Directions for this task - Copy each of the items below line for line, keeping every word, number and mark as it is.

Entries -
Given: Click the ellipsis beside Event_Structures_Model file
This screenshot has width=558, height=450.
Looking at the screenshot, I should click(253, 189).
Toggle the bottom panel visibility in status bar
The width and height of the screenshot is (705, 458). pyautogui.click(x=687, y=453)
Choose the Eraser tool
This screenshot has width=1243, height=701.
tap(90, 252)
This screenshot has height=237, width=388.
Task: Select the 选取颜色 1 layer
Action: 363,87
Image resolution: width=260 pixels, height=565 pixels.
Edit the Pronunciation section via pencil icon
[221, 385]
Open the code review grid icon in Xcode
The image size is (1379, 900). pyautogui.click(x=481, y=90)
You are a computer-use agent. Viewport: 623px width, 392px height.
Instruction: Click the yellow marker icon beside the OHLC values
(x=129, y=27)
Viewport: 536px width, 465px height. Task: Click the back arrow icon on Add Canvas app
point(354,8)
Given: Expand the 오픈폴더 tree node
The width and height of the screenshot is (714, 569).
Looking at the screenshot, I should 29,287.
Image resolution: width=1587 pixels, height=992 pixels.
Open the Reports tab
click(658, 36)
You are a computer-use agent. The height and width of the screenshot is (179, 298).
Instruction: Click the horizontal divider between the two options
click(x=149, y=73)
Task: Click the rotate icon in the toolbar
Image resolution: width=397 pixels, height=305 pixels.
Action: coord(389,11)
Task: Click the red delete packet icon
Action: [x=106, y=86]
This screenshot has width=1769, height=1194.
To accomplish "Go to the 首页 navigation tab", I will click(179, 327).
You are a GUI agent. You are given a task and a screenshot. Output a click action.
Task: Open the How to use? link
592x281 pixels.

Correct result -
Given: Click the ellipsis beside Event_Structures_Model file
This screenshot has width=558, height=450.
Looking at the screenshot, I should click(253, 189).
Toggle the bottom panel visibility in status bar
The width and height of the screenshot is (705, 458). pyautogui.click(x=687, y=453)
Choose the Eraser tool
This screenshot has width=1243, height=701.
tap(90, 252)
This screenshot has height=237, width=388.
Task: Select the 选取颜色 1 layer
Action: 363,87
Image resolution: width=260 pixels, height=565 pixels.
Edit the Pronunciation section via pencil icon
[221, 385]
Open the code review grid icon in Xcode
The image size is (1379, 900). pyautogui.click(x=481, y=90)
You are a computer-use agent. Viewport: 623px width, 392px height.
Instruction: Click the yellow marker icon beside the OHLC values
(x=129, y=27)
Viewport: 536px width, 465px height. Task: Click the back arrow icon on Add Canvas app
point(354,8)
Given: Expand the 오픈폴더 tree node
The width and height of the screenshot is (714, 569).
Looking at the screenshot, I should 29,287.
Image resolution: width=1587 pixels, height=992 pixels.
Open the Reports tab
click(658, 36)
You are a computer-use agent. The height and width of the screenshot is (179, 298).
Instruction: Click the horizontal divider between the two options
click(x=149, y=73)
Task: Click the rotate icon in the toolbar
Image resolution: width=397 pixels, height=305 pixels.
Action: coord(389,11)
Task: Click the red delete packet icon
Action: [x=106, y=86]
This screenshot has width=1769, height=1194.
To accomplish "Go to the 首页 navigation tab", I will click(179, 327).
You are a GUI agent. You are given a task and a screenshot. Output a click action.
Task: Open the How to use? link
592x281 pixels.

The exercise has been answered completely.